5. The tandem solar cell according to claim 2 or 3,

each battery group component has

And a series-parallel circuit for connecting the battery group modules in series-parallel via the plurality of leads.

6. The tandem solar cell according to claim 5,

the series-parallel circuit of each battery group assembly is configured such that an output current of each battery group assembly is substantially equal to an output current of the planar photosensitive assembly.

7. The tandem solar cell according to claim 6,

each of the cell group modules has 2 layers of a plurality of spherical solar cells arranged in a plurality of rows and a plurality of columns on a plane, and the 2 layers of solar cells are arranged so as to be close to each other in a plan view without overlapping.

8. The tandem solar cell according to claim 2,

the planar photosensitive element is disposed at the lowermost layer so as to be located below the plurality of cell group elements, and a reflecting member capable of reflecting sunlight is provided on the planar photosensitive element.

9. The tandem solar cell according to claim 1,

in any solar cell module other than the solar cell module closest to the incident side in the incident direction of sunlight, a mirror film that reflects light in a sensitivity wavelength band that is easily absorbed by the solar cell module on the upper side thereof is formed on the surface of the solar cell module.

10. The tandem solar cell according to claim 1,

in the cell group module, a plurality of solar cells are embedded in transparent glass or a synthetic resin material.

11. The tandem solar cell according to claim 1,

a transparent member made of transparent glass or synthetic resin is bonded to the upper surface of the solar cell module closest to the incident side in the sunlight incident direction.

12. The tandem solar cell according to claim 3,

the planar photosensitive element is arranged at the lowest layer below the plurality of cell group elements, and the 3 kinds of cell group elements include 1 st to 3 rd cell group elements stacked in order from the sunlight incidence side,

the 1 st cell group module has a plurality of solar cells in which substantially spherical pn junctions are formed at substantially spherical GaP single crystal surface layers,

the 2 nd cell group module has a plurality of solar cells in which substantially spherical pn junctions are formed at substantially spherical GaAs single crystal surface layers,

the 3 rd cell group module includes a plurality of solar cells in which a substantially spherical pn junction is formed at a substantially spherical Si single crystal surface layer portion.

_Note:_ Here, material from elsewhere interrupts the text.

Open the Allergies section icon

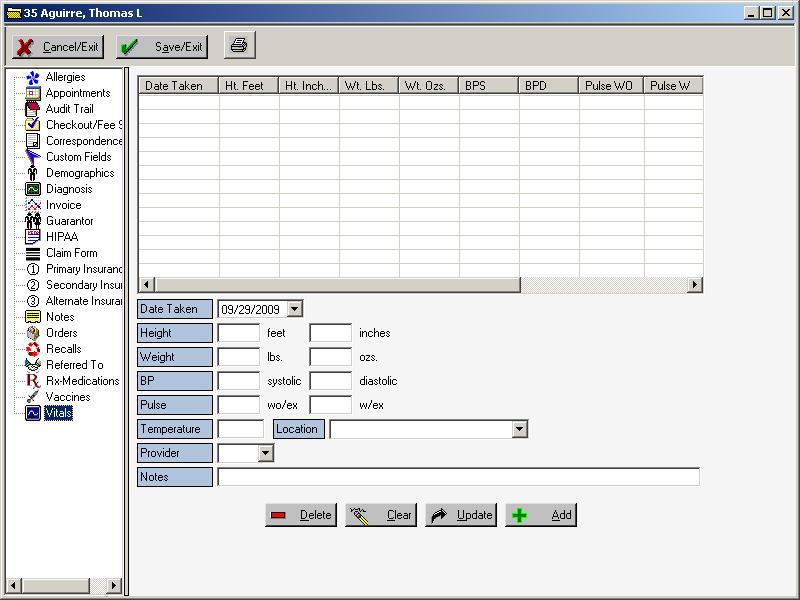33,77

13. The tandem solar cell according to claim 12,

the planar photosensitive assembly has a planar common pn junction formed in an InGaAs semiconductor layer formed on an n-type InP semiconductor substrate.

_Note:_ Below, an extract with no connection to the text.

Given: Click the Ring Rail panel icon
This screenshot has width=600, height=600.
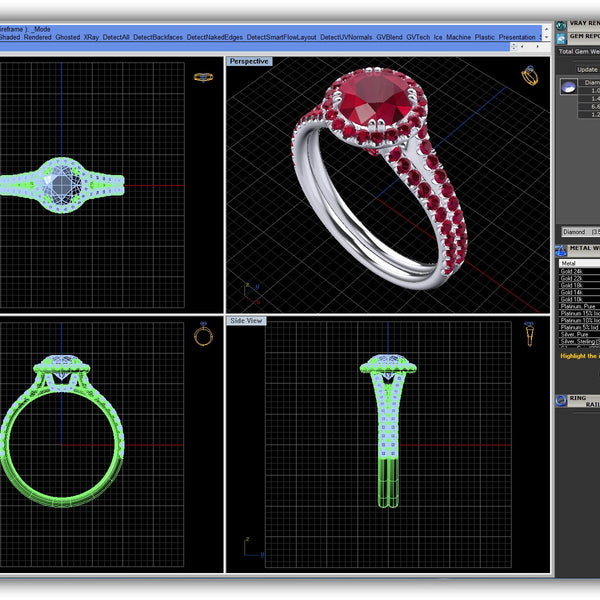Looking at the screenshot, I should coord(561,401).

14. The tandem solar cell according to claim 3,

the planar photosensitive element is arranged on the uppermost layer above the plurality of cell group elements, and the 3 kinds of cell group elements include 1 st to 3 rd cell group elements stacked in this order from the sunlight incidence side,

the 1 st cell group module has a plurality of solar cells in which substantially spherical pn junctions are formed at substantially spherical GaAs single crystal surface layers,

the 2 nd cell group module has a plurality of solar cells in which a substantially spherical pn junction is formed at a substantially spherical Si single crystal surface layer portion,

the 3 rd cell group module includes a plurality of solar cells in which a substantially spherical pn junction is formed at a substantially spherical Ge single crystal surface layer portion.

15. The tandem solar cell according to claim 14,

the planar photosensitive component has a planar common pn junction formed in a GaAsP semiconductor layer formed on an n-type GaP semiconductor substrate.

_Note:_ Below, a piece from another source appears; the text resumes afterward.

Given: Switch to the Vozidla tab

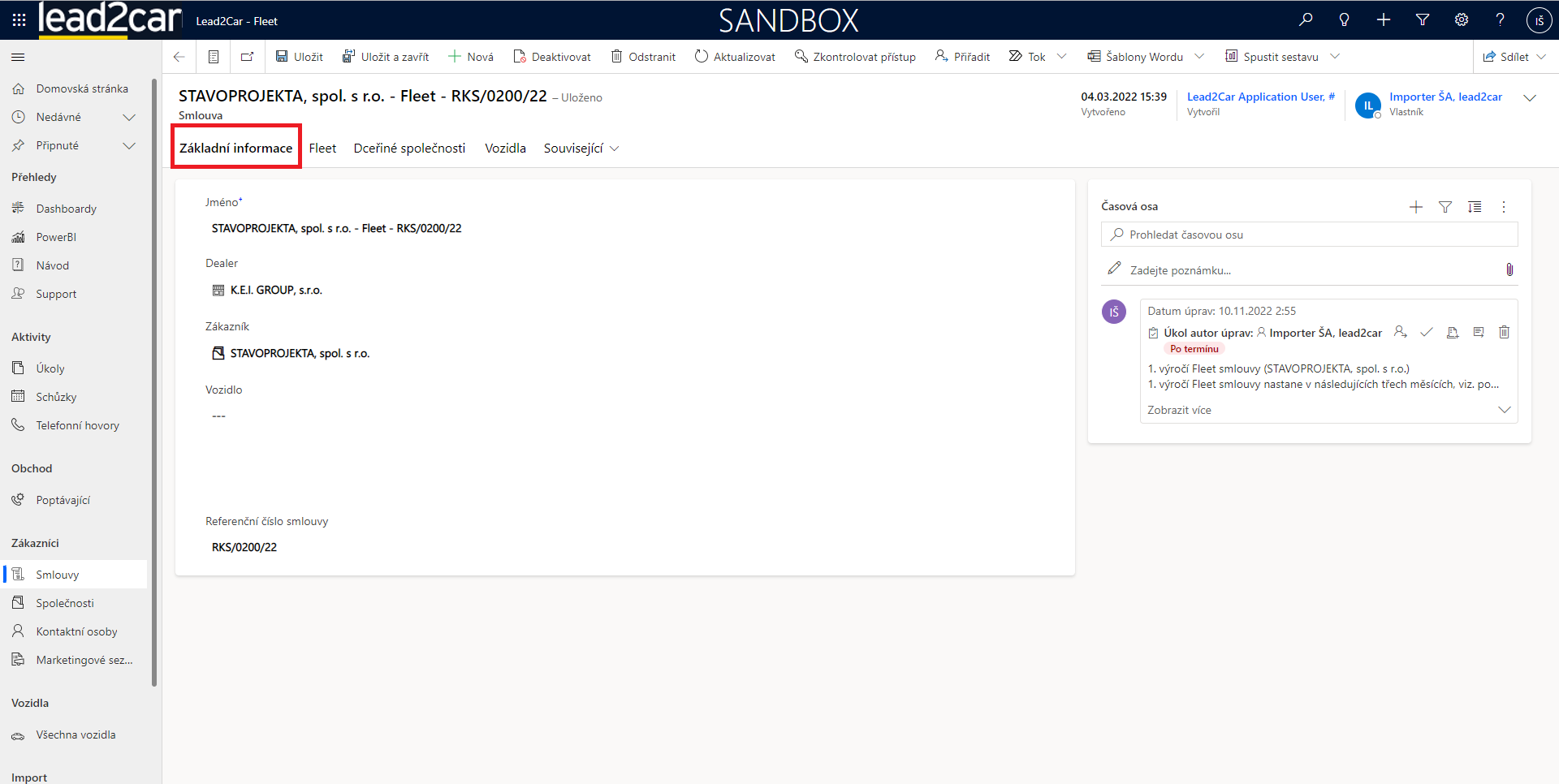Looking at the screenshot, I should click(x=505, y=149).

16. The tandem solar cell according to claim 2,

there are 2 kinds of flat photosensitive members, and 1 or more battery group members are interposed between the 2 kinds of flat photosensitive members.

17. The tandem solar cell according to claim 1,

the plurality of types of solar cell modules are composed of a plurality of cell group members formed in a cylindrical shape, and

the cell group assemblies are stacked in concentric circles.